所示文段 -

-.-.-

天台太平元坦禅师上堂。是法无宗随缘建立。声色动静不昧见闻。举用千差如钟待扣。于此荐得。且随时著衣吃饭。若是德山临济。更须打草鞋行脚。参。
临安府佛日文祖禅师。僧问。峭峻之机请师垂示。师曰。十字街头八字立。曰秖如大洋海底行船。须弥山上走马又作么生。师曰。乌龟向火曰恁么则。能骑虎头。善把虎尾。师以拄杖点一下。曰礼拜著。
沂州望仙山宗禅师。僧问。四时八节。即不问平常一句事如何。师曰。禾山打鼓。曰莫是学人著力处也无。师曰。归宗拽石僧无语。师曰。真个衲僧。上堂。南台乌药北海天麻。新罗附子辰锦朱砂。良久曰。大众会么久立。上堂。尔等诸人还肯放下么。若不放下且担取去。便下座。
瑞州五峰净觉院用机禅师。僧问。如何是道。师曰。十字街头踏不著。曰便恁么去时如何。师曰。且缓缓上堂。清平过水投子卖油。一年三百六十日。不须频向数中求。以拂击禅床下座。
无为军佛足处祥禅师。僧问。如何是般若体。师曰。琉璃殿里隐寒灯。曰如何是般若用。师曰。活卓卓地。问一色无变异唤作露地白牛。还端的也无。师曰。头角生也。曰头角未生时如何。师曰。不要犯人苗稼。
平江府明因慧赟禅师上堂。横按拄杖曰。若恁么去直得天无二日国无二王。释迦老子饮气吞声。一大藏教如虫蚀木。设使钻仰不及。正是无孔铁锤。假饶信手拈来。也是残羹馊饭。一时吐却方有少分相应。更乃堕在空亡。依旧是鬼家活计。要会么。雨后始知山色翠。事难方见丈夫心。卓拄杖下座。
兴化军西台其辩禅师上堂。举临济无位真人语。乃召大众曰。临济老汉寻常一条脊梁硬似铁。及乎到这里。大似日中迷路眼见空花。直饶道无位真人是干屎橛。正是泥龟曳尾。其僧秖知季夏极热不知仲冬严寒。若据当时合著得甚么语塞断天下人舌头。西台秖恁么休去。又乃眼不见为净。不免出一只手狼籍去也。临济一担西台一堆。一担一堆分付阿谁。从教撒向诸方去。笑杀当年老古锥。

-.-.-

所给记录 -

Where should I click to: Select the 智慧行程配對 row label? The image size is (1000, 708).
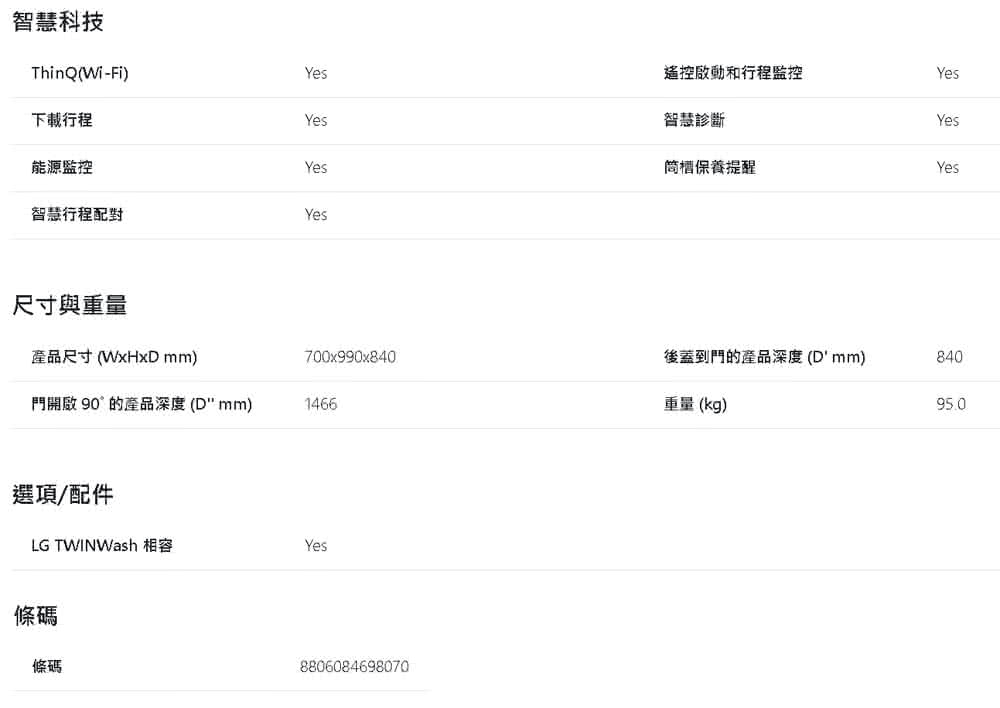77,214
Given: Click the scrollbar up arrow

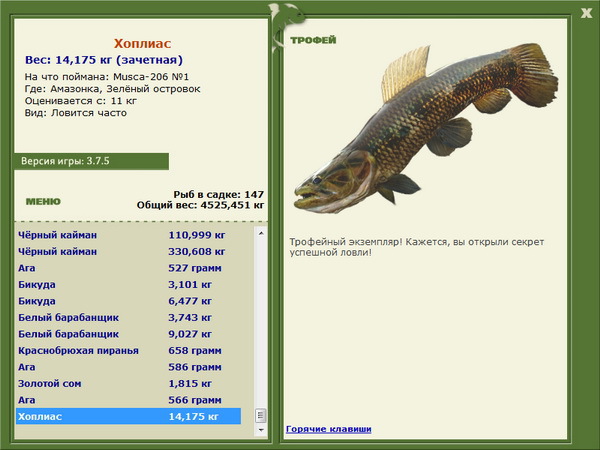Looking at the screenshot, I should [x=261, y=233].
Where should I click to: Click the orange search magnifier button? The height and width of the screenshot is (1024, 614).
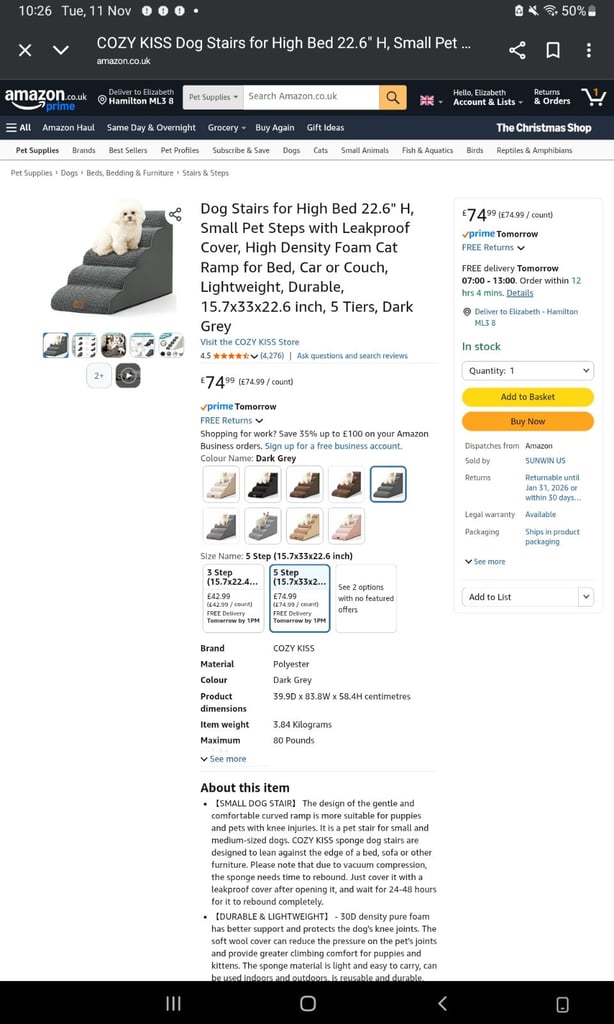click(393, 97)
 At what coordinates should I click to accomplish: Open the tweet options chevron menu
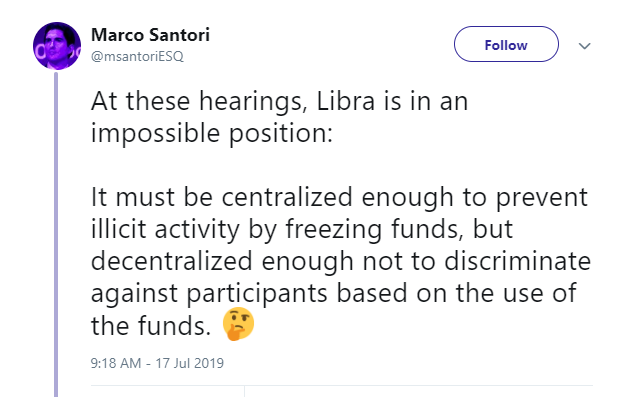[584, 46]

-.-.-

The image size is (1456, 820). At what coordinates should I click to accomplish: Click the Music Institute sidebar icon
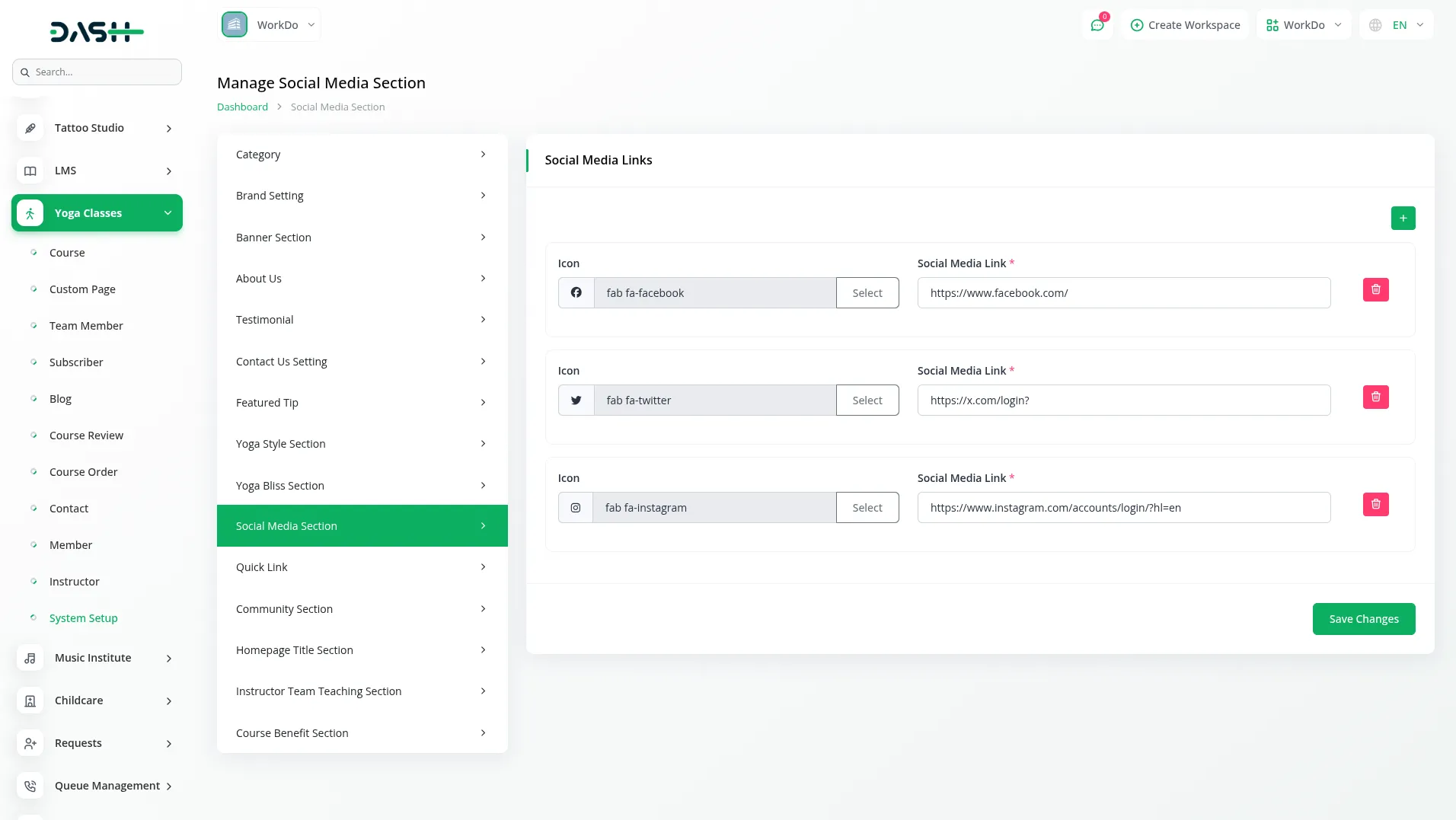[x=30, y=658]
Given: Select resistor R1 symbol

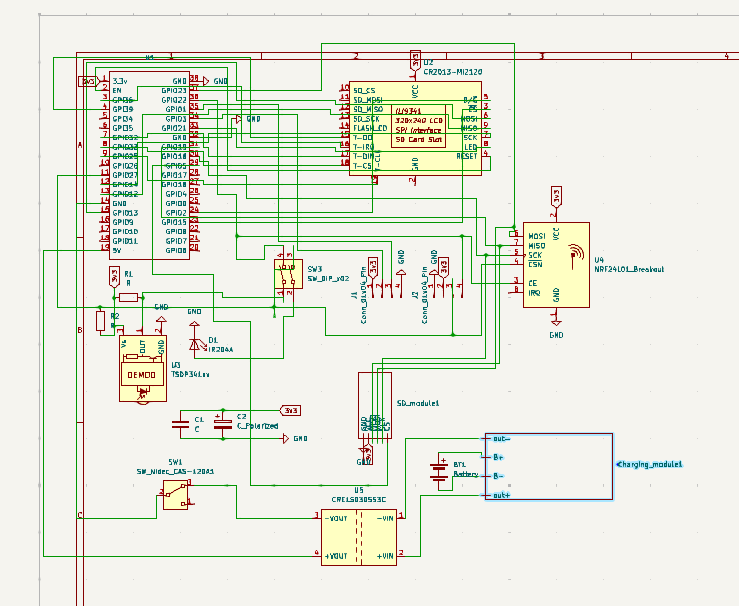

-.-.-

待办任务 -
**1)** 在禅师语录文段中，处祥禅师被问“如何是般若体”时是怎样回答的？
**2)** 请原样输出记录中从含有“Where should I click to: Select”的那一行到含有“click(393, 97)”的那一行（首尾两行都包括在内），图片不要写进回答。
上面的文段与记录是两份各自独立的材料。

各题答案 -
**1)** 琉璃殿里隐寒灯。

**2)**
Where should I click to: Select the 智慧行程配對 row label? The image size is (1000, 708).
77,214
Given: Click the scrollbar up arrow

Looking at the screenshot, I should [x=261, y=233].
Where should I click to: Click the orange search magnifier button? The height and width of the screenshot is (1024, 614).
click(393, 97)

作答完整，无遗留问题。